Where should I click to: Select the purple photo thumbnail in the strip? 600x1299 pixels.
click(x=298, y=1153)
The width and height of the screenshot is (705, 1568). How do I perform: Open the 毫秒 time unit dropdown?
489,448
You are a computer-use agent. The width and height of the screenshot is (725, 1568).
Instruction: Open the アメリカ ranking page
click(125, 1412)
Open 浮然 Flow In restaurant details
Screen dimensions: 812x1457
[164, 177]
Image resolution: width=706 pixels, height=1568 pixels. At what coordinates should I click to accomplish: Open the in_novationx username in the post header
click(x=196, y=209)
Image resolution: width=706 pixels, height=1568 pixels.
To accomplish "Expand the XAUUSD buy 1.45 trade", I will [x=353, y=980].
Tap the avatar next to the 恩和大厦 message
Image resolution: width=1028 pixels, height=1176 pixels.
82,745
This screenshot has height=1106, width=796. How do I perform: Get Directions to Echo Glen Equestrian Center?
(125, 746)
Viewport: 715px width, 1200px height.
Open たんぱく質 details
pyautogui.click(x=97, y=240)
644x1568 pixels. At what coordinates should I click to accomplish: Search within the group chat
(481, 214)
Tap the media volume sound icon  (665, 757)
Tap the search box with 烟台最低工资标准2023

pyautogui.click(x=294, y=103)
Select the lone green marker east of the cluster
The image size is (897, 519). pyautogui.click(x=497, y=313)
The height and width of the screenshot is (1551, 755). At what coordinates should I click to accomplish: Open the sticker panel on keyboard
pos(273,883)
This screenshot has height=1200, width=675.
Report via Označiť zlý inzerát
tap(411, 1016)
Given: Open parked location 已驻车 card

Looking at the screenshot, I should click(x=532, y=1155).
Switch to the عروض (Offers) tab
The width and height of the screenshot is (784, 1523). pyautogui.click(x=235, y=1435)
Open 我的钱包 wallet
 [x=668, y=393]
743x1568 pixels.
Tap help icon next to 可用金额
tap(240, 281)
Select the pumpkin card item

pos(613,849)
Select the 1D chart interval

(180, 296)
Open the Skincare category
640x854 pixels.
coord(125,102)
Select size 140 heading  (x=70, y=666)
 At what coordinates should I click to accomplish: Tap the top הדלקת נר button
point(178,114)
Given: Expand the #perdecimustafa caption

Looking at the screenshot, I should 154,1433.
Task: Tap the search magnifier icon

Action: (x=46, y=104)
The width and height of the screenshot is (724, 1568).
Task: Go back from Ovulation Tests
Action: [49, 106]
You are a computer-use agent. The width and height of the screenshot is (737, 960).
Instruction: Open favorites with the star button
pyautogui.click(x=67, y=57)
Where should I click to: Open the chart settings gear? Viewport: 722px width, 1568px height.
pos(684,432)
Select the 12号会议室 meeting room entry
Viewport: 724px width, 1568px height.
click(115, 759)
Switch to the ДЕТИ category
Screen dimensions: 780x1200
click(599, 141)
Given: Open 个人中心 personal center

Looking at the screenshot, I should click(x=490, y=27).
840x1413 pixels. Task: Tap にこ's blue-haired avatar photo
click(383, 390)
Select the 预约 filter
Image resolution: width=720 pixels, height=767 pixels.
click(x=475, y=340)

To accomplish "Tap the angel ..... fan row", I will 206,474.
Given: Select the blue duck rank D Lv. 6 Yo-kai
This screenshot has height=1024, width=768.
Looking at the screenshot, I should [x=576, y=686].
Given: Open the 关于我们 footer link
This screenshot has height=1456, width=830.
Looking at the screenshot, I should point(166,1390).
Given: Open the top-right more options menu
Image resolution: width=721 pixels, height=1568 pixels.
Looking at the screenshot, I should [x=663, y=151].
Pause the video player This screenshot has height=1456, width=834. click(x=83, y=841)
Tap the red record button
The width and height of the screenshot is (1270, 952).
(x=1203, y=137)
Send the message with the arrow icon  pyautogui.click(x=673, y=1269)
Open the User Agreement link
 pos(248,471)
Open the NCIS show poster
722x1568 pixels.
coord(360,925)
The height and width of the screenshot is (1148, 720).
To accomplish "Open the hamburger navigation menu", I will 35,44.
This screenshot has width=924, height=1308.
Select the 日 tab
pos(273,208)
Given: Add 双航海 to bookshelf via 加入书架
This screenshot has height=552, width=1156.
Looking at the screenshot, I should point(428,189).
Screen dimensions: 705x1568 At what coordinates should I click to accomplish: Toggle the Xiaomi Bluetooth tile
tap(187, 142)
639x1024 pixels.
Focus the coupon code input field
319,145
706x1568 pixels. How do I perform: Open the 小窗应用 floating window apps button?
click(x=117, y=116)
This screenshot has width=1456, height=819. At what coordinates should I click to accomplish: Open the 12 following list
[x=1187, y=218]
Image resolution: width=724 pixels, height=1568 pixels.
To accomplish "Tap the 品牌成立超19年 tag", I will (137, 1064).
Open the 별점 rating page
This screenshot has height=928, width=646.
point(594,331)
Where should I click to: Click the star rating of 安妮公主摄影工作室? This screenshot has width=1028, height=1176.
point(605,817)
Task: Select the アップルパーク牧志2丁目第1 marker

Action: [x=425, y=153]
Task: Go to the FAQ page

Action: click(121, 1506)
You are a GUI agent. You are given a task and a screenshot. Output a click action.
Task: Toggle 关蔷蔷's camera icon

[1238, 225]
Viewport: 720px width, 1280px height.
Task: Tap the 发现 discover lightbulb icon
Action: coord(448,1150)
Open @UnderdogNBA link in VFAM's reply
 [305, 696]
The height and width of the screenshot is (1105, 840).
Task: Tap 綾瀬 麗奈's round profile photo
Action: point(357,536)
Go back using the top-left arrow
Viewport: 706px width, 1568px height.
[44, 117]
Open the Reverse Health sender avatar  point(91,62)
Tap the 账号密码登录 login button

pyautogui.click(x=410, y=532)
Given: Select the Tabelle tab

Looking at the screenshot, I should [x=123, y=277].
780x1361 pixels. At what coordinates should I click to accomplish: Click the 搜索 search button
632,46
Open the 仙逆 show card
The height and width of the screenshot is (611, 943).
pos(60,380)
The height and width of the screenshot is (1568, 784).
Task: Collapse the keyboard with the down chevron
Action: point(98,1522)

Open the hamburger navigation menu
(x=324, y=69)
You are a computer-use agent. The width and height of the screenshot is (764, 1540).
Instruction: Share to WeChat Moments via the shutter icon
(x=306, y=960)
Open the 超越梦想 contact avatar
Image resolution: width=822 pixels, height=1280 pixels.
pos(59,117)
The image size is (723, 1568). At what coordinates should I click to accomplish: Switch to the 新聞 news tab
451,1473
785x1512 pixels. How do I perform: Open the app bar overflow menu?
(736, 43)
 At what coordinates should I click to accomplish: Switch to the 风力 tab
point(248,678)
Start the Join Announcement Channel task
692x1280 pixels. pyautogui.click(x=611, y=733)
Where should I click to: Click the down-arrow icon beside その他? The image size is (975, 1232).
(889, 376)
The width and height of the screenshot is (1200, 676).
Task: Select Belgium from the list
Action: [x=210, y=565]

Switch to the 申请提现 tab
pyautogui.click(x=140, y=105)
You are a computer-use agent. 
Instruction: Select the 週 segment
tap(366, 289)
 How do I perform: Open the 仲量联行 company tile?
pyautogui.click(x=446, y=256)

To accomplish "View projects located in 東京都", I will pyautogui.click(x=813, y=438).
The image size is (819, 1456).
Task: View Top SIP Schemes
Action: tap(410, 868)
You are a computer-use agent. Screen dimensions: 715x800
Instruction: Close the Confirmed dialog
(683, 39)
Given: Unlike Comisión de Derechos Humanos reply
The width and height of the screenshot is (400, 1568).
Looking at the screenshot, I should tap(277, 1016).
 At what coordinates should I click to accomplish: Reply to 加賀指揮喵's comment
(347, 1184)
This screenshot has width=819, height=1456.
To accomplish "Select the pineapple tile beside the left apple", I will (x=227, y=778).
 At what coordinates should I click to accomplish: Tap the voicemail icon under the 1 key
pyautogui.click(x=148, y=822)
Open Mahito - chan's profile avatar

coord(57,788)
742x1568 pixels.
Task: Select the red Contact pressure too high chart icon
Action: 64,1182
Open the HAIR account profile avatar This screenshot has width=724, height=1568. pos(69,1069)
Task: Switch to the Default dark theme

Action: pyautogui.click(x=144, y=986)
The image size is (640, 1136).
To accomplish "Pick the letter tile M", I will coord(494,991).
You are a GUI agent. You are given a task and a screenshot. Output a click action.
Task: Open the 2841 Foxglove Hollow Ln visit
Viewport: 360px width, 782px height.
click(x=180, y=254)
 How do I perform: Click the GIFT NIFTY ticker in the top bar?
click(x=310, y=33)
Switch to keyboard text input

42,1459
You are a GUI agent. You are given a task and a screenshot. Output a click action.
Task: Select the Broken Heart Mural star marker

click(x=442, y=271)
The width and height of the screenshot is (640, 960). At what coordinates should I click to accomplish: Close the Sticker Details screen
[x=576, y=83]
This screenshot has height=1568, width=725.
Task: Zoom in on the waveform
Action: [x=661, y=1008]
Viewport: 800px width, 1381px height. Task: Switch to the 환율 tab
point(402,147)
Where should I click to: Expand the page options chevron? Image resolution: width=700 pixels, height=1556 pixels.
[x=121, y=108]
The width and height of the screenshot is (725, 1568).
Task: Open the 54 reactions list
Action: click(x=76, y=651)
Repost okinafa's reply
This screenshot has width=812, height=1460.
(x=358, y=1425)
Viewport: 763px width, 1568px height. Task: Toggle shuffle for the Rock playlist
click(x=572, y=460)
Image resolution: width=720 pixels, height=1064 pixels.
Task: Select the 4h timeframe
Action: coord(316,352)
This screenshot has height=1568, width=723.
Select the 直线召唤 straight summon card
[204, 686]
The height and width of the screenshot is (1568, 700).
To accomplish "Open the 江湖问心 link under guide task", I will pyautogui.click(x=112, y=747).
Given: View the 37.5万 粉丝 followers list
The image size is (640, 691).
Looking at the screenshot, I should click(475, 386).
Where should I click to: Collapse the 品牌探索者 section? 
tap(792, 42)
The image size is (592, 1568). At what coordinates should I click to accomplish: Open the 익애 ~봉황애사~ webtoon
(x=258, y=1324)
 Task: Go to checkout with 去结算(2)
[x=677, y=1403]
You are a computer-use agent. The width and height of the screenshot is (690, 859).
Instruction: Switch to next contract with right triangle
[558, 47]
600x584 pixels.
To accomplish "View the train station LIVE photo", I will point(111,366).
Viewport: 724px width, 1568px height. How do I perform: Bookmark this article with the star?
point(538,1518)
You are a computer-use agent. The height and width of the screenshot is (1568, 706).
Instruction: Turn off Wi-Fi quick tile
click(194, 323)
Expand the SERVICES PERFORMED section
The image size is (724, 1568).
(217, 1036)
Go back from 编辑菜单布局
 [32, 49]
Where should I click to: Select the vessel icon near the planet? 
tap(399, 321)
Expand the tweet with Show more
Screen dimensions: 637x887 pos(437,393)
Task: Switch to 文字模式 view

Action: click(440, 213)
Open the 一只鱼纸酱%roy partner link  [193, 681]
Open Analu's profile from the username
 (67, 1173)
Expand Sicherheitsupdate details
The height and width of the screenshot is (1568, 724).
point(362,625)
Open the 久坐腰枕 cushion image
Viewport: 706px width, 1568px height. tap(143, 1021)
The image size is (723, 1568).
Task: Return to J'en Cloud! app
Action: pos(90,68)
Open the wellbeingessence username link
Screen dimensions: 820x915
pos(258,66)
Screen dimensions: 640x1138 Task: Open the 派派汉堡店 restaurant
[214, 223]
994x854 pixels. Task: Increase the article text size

──────

--- Given request ---
Render the part of the listing starting with the line containing "The height and width of the screenshot is (1568, 700)." and going on through the line containing "(x=258, y=1324)" as a two-column CSV with the headers input and output. Give one row per entry, with its text and its answer each in a single quoted field and any line breaks replaced by spaces.

--- Solution to the problem ---
input,output
"The height and width of the screenshot is (1568, 700). To accomplish ""Open the 江湖问心 link under guide task"",","I will pyautogui.click(x=112, y=747)."
"Given: View the 37.5万 粉丝 followers list The image size is (640, 691).","Looking at the screenshot, I should click(475, 386)."
"Where should I click to: Collapse the 品牌探索者 section?","tap(792, 42)"
"The image size is (592, 1568). At what coordinates should I click to accomplish: Open the 익애 ~봉황애사~ webtoon","(x=258, y=1324)"